▶ **Tarefa 1**:
Indique se cada uma das afirmações seguintes concorda com o texto sobre a visita à casa do irmão, respondendo sim ou não e citando literalmente as palavras do texto que decidem: (a) A visita à casa do irmão aconteceu depois de pelo menos seis meses. (b) Kunka estaria na segunda casa. (c) Ao lado de Kunka estaria um copo de cerveja.
▶ **Tarefa 2**:
Estenda o texto sobre a visita à casa do irmão, começando logo depois da última frase apresentada.

▶ **Texto**:
|---|
Depois de, no mínimo, seis meses, fui à casa do meu irmão no último sábado. Foi peripécia de isolamento social. Mantido por mim desde que começaram todas as regras de isolamento. Desde o primeiro decreto. Desde a Pandemia. Desde o início. De tudo isso.
Ali, em um surto de liberdade, no quintal, em meio às grades que separam uma casa da outra, e onde eu me deixo quedar sempre que vou, eu vi Kunka. Não olhei muito. Para não invadir a privacidade dos vizinhos. Ele estaria na terceira casa. Sentado sob o sol. Ao seu lado estaria um copo de cerveja. Sim, já era hora. Dava para refrescar o calor com uma gelada. E não passar pelo crivo de um horário inadequado da manhã.
Fiquei atônita ante aquela possibilidade. Exibi um pouco a minha figura e esperei o grito dele. Seus gestos fartos. Suas mãos densas. As vi para o alto. Acenando. Ele abriria o portão. E viria até mim. E, em meio a máscaras e metro e meio ou dois, reavivaríamos a amizade e as lembranças de conterrâneos que somos. E mais as saudades do samba. Maiores agora. No ano que não começou. Maiores agora.
|---|
▶ **Material fornecido**:
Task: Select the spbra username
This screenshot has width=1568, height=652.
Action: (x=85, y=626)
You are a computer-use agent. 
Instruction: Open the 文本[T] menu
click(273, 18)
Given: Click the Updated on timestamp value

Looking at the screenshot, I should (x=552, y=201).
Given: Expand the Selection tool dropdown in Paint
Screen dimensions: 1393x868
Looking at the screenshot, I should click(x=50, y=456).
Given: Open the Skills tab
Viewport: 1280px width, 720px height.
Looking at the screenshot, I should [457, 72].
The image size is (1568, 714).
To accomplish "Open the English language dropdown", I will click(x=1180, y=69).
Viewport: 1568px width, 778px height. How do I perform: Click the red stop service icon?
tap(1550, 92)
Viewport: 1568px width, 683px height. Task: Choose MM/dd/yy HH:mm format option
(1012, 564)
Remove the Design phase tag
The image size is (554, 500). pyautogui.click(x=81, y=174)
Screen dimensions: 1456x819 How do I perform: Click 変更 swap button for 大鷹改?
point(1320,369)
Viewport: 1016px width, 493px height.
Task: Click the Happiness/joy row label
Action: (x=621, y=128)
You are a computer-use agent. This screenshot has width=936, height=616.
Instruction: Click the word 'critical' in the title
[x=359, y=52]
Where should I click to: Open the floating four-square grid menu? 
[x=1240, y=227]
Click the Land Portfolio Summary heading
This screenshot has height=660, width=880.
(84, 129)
|---|
▶ **Resposta 1**:
(a) Sim: "Depois de, no mínimo, seis meses, fui à casa do meu irmão no último sábado."
(b) Não: "Ele estaria na terceira casa."
(c) Sim: "Ao seu lado estaria um copo de cerveja."

▶ **Resposta 2**:
Mas ele não veio. E sua chegada cedeu lugar a um silêncio. Então não era Kunka. Mas alguém com sua compleição física. Vista de relance. E para quem não olhei de novo pelo motivo que já coloquei. Discrição. Pudor por ter acesso a outras vidas, trechos dela, por entre cilindros de ferro.
A faísca da possibilidade de sabe-lo ali me fez tão feliz. Eu sabia que receberia, mesmo sem ser dado, um abraço forte, apertado, de urso, como era de sua compleição física.
Aquele encontro, se tivesse havido, iria fazer do meu surto de liberdade uma real fatia da vida e da felicidade em vivê-la.
Eu seria acolhida por Kunka. E por tudo o que sua acolhida representava. E isso me faria esquecer do isolamento. Dos decretos. Da Pandemia. Desde o início.
Como me fez falta aquele encontro. Mas foi como se tivesse acontecido. Por ter me completado com aquela graça que só os encontros com Kunka traziam. E não foram muitos. Nos últimos anos muito mais raros. Talvez dois. Um em 2018 e outro em 2019. No Amigão e na Cervejaria Cristal, onde o objetivo da turma que foi lá curtir a roda de samba era mesmo ver Kunka. No dia do seu aniversário.
Ontem, segunda-feira, a notícia de que Kunka partira. E a surpresa do nosso não-encontro no sábado ter se revelado, assim, como o último que tivemos. Não houve a presença. Mas a emoção de pressenti-la.
Fui presenteada. Agora eu sabia. Foi a última vez que senti a graça de encontrar Kunka. Em vida. Mesmo que assim. Em um engano. Em uma ilusão. Em um momento que não se concretizou. Mas ficou reverberando em mim. Até que eu soubesse.
Kunka se foi. Mas permanece. E eu agradeço por tê-lo conhecido e por ter recebido dele tanta generosidade e sorriso. E música. Do surdo até sua risada tão farta quanto o som do seu instrumento - agora mudos. Ecoam. Em mim.